ÉLIMINER UNE PATHOLOGIE ORGANIQUE
Plus de deux tiers des dyspepsies sont fonctionnelles, d’autant plus fréquemment que le sujet est plus jeune. Les étiologies organiques relèvent essentiellement de l’UGD, rarement des cancers gastriques ou œsophagiens, éventuellement de pathologies pancréatiques.
Les mécanismes physiopathologiques sont divers : vidange gastrique accélérée pour les liquides et ralentie pour les solides, hypersensibilité viscérale, défaut d’accommodation gastrique. On peut retrouver une composante post-infectieuse ou psychologique.
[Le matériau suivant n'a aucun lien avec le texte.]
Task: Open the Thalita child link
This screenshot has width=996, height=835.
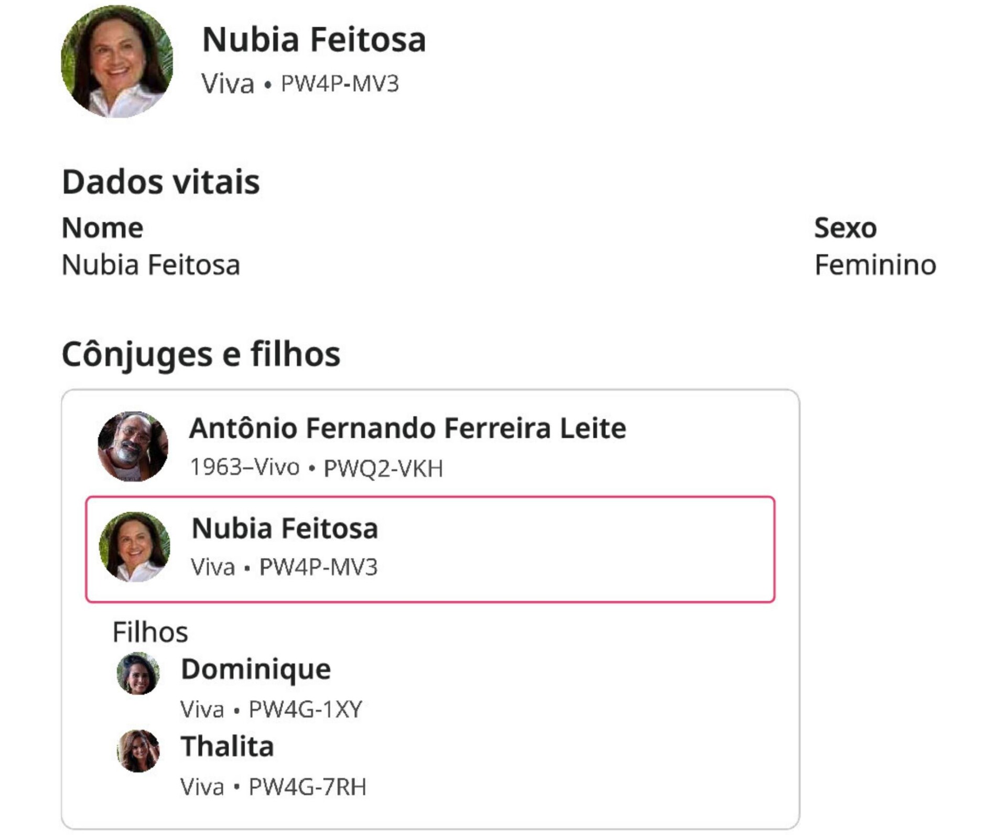Action: click(227, 746)
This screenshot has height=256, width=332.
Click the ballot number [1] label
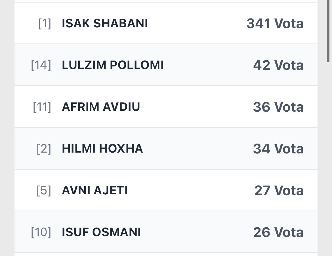[45, 24]
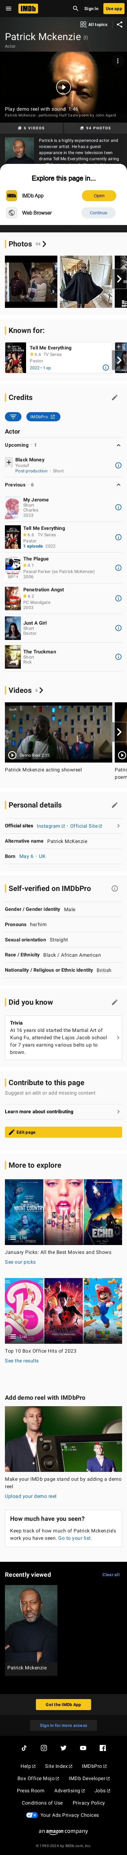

› L’endoscopie digestive haute est demandée d’emblée si la personne a plus de 50 ans ou devant des signaux d’alarme tels que amaigrissement involontaire, dysphagie, odynophagie, anémie ferriprive, antécédents familiaux ou personnels de néoplasie digestive ou d’H. Pylori, une origine asiatique. L’examen doit être réalisé de préférence avec une simple anesthésie locale, en utilisation un endoscope fin et en passant par voie nasale : la tolérance est bonne, la réalisation de biopsies possible, et le coût acceptable. Les biopsies sont réalisées sur les éventuelles lésions ainsi qu’au niveau antral et fundique à la recherche d’H.Pylori. Ce n’est qu’en cas d’intolérance et d’échec de cette procédure qu’une gastroscopie sous anesthésie sera envisagée.
UN TRAITEMENT MÉDICAL « D’ÉPREUVE » EN PREMIÈRE INTENTION
Mme A. ne présente pas de facteurs de risques et la dyspepsie est très vraisemblablement fonctionnelle aussi l’endoscopie n’est pas requise en première intention. Après avoir éliminé un trouble du comportement alimentaire, une anomalie du métabolisme glucidique ralentissant la vidange gastrique ou un RGO , on peut lui proposer soit un traitement par IPP à simple dose pendant 8 semaines, associé à la suppression des éventuels facteurs déclenchants retrouvés à l’interrogatoire : aliments gras, épicés, acides ou riches en fibres, alcool, tabac, prise d’AINS ou aspirine.
Autre alternative, la recherche d’H.Pylori par un test non invasif, sérologie ou test respiratoire à l’urée, à choisir en fonction des souhaits du patient et des disponibilités locales.
à la fin du traitement par IPP, en l’absence d’amélioration probante, une endoscopie digestive haute est réalisée chez Mme A. Elle ne montre pas de lésion muqueuse et les biopsies ne retrouvent pas la présence d’H.Pylori. L’échographie abdominale s’avère normale. Il s’agit donc d’une dyspepsie fonctionnelle.
PEU D’ALTERNATIVES THÉRAPEUTIQUES
› Devant la persistance de la plainte dyspeptique, on peut proposer d’associer à l’IPP ou de lui substituer un traitement type anti-acides, siméticone, pansement gastrique réduisant le météorisme, antispasmodiques, etc.
› Les prokinétiques type dompéridone font maintenant l’objet de restrictions d’usage au regard du risque d'allongement de l'intervalle QT et d'arythmies.
› Les autres traitements sont pour la plupart hors AMM et assortis d’effets secondaires, qu’il s’agisse de l’érythromycine à faible dose (accélérateur de la vidange gastrique), de la buspirone (anxiolytique avec effet stimulant l’accommodation gastrique) ou de l’amitryptiline (anti-dépresseur modulant la sensibilité viscérale).
› Le contexte psychologique doit être évalué et peut être pris si nécessaire en charge par des anxiolytiques et/ou antidépresseurs, des traitements non pharmacologiques type hypnose, psychothérapie ou thérapie comportementale.